Anatomy and Biomechanics:

The inability to perform a supine curl up is often due to an ERS dysfunction in the lower thoracic spine or upper lumbar spine and should always be addressed first before attempting to retrain this movement test. (Refer to Module #3). When patients perform abdominal “crunches” with the hips and knees flexed they are working the abdominals in a shortened position and often results in substitution by the hip flexors. We need to consider that working the abdominals with the hips and knees flexed is not really functional as we need abdominal tension/tone through the full range of flexion of our spine. This is especially true when we are standing upright with the hips and knees in a neutral or extended position. Often what we see in the clinic are people who are unable to perform an unassisted full range supine curl up without extending the lumbar spine when the hip flexors kick in at mid range.

Working the abdominals eccentrically with the assistance of a belt helps to not only activate the abdominals throughout the full spinal flexion range of motion, but also can be used to segmentally self mobilize the thoracolumbar spine for flexion. In addition, this exercise stretches the thoracolumbar spinal extensors that are prone to hypertonicity as a response to abnormal afferent information in the lower quarter. We see this especially in patients complaining of low back pain.

When working the abdominals eccentrically, emphasis is placed on instructing the patient to posteriorly translate the spine segmentally from below up and to stop when they reach a spinal level that they are unable to flex (posteriorly translate). This exercise is therefore ideal for patients with spondylolisthesis who need to strengthen their abdominals and avoid exercises that can cause or contribute to anterior translation of L5 or L4. This exercise is also helpful for patients with lumbar central and lateral stenosis as spinal flexion increases spinal canal volume and opens the intervertebral foramen respectively.

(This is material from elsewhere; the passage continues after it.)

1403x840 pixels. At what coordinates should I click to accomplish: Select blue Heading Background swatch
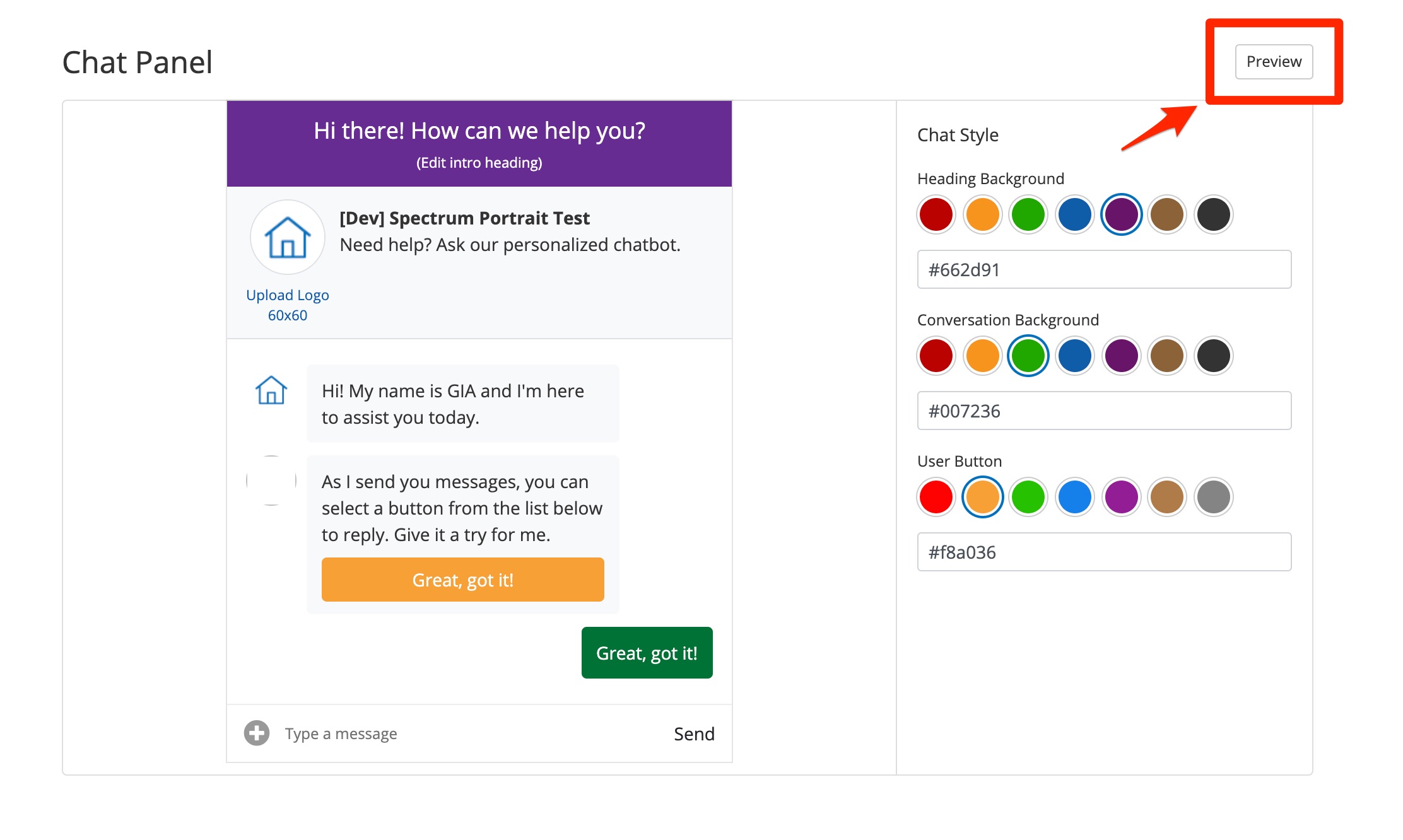[x=1075, y=214]
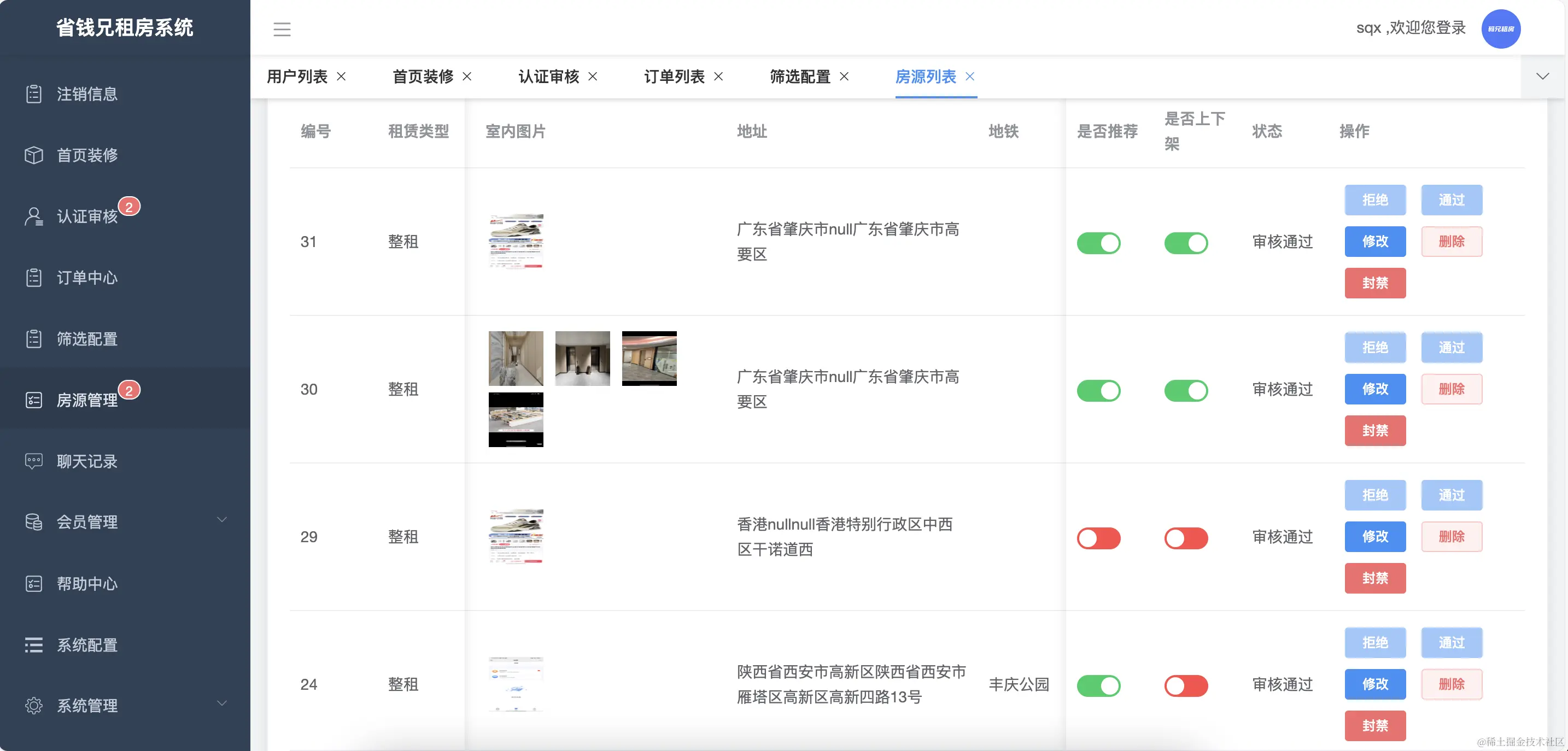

Substitution Patterns to watch out for during retraining:

When instructing a patient in this exercise focus on encouraging the patient to draw the belly in and push their spine back to maximally posteriorly translate the spine at each spinal level beginning at L5 and working segmentally up the spine. Look for a loss of flexion at a spinal level when there is a tendency to extend rather than flex through this level. When this occurs the patient should be instructed to return upright by curling back up to the starting position and repeat the exercise. The patient should be able to gradually lower themselves further and further until eventually they are able to touch the floor.